The translator has three main sections:
- Upload — drag and drop your SRT, VTT, or ASS subtitle file
- Source language — select the language of your original subtitles
- Target languages — choose which languages to translate into (up to 14 at once)
#Supported Languages
| Language | Code | Quality Model | |----------|------|---------------| | English | en | GPT-4o mini | | Spanish | es | GPT-4o mini | | Portuguese | pt | GPT-4o mini | | French | fr | GPT-4o mini | | German | de | GPT-4o mini | | Japanese | ja | Claude 3.5 Sonnet | | Korean | ko | Claude 3.5 Sonnet | | Chinese (Simplified) | zh | Claude 3.5 Sonnet | | Hindi | hi | GPT-4o mini | | Arabic | ar | GPT-4o mini | | Indonesian | id | GPT-4o mini | | Thai | th | GPT-4o mini | | Vietnamese | vi | GPT-4o mini | | Turkish | tr | GPT-4o mini |
Japanese, Korean, and Chinese use Claude 3.5 Sonnet for higher quality with CJK character handling.
#Step-by-Step Workflow
#Step 1: Export Subtitles from YouTube Studio
- Go to YouTube Studio → Subtitles
- Click your video
- Under the original language subtitles, click ⋮ → Download → .srt
#Step 2: Upload to TubeLog
Drag the .srt file into the upload area, or click to browse.
TubeLog automatically detects the source language from the file content. Verify it matches your original language before proceeding.
#Step 3: Select Target Languages
Check each language you want to translate into. For maximum reach, consider:
- Spanish + Portuguese — covers most of Latin America and Brazil (~600M speakers)
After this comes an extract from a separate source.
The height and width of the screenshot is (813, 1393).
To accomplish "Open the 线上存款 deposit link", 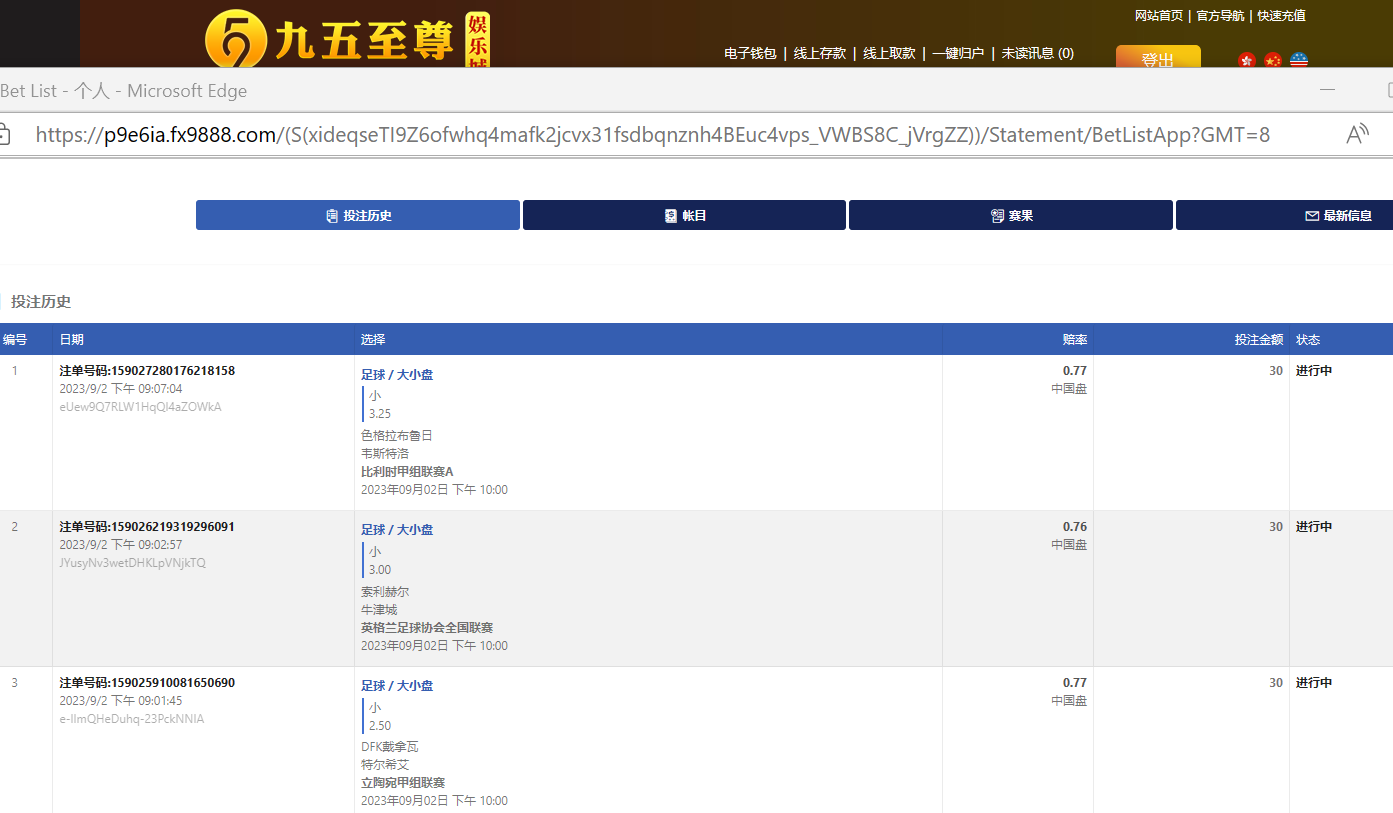I will (820, 53).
- Hindi + Indonesian — two of the fastest-growing YouTube markets
- Japanese — highest watch-time-per-view country on YouTube
#Step 4: Translate
Click Translate. Each language takes 30–90 seconds to complete. You'll see a progress indicator per language.
Credits consumed: 5 per language. Translating 5 languages = 25 credits.
#Step 5: Review and Download
After translation, you can:
- Preview each subtitle file in the viewer to spot any issues
- Edit individual lines directly in the browser
- Download individual files —
[original-filename].[lang-code].srt - Download ZIP — all languages in one archive
#Step 6: Upload to YouTube Studio
- Open YouTube Studio → Subtitles for your video
- Click Add language → select the language
- Click Add under Subtitles → Upload file → select your translated
.srt - Repeat for each language
#Tips for Better Translation Quality
Keep sentences short in your original subtitles. Long, complex sentences translate less accurately. Aim for under 15 words per subtitle block.
Avoid slang and idioms in the original if possible. "It's raining cats and dogs" confuses AI translators across all languages.
Use consistent terminology. If you say "dashboard" in segment 10, don't switch to "control panel" in segment 50. Consistent source language = consistent translations.
Check the first 10 lines manually. Glance through the beginning of each translation to catch any systemic issues (e.g., a foreign phrase that wasn't translated).
#Credits and Cost
| Action | Credits | |--------|---------| | Per language translated | 5 | | 5 languages at once | 25 | | Full 14-language batch | 70 |
With the Pro plan's 500 monthly translation credits, you can fully translate approximately 7 videos into all 14 languages per month, or 70 videos into a single language.
#What About Auto-Captions?
YouTube's auto-captions are a good starting point but often contain errors in proper nouns, product names, and technical terms. TubeLog's translator works best with your manually corrected original subtitles — not auto-captions.
If you only have auto-captions, download them, spend 10–15 minutes correcting obvious errors, then upload the corrected version to TubeLog for translation.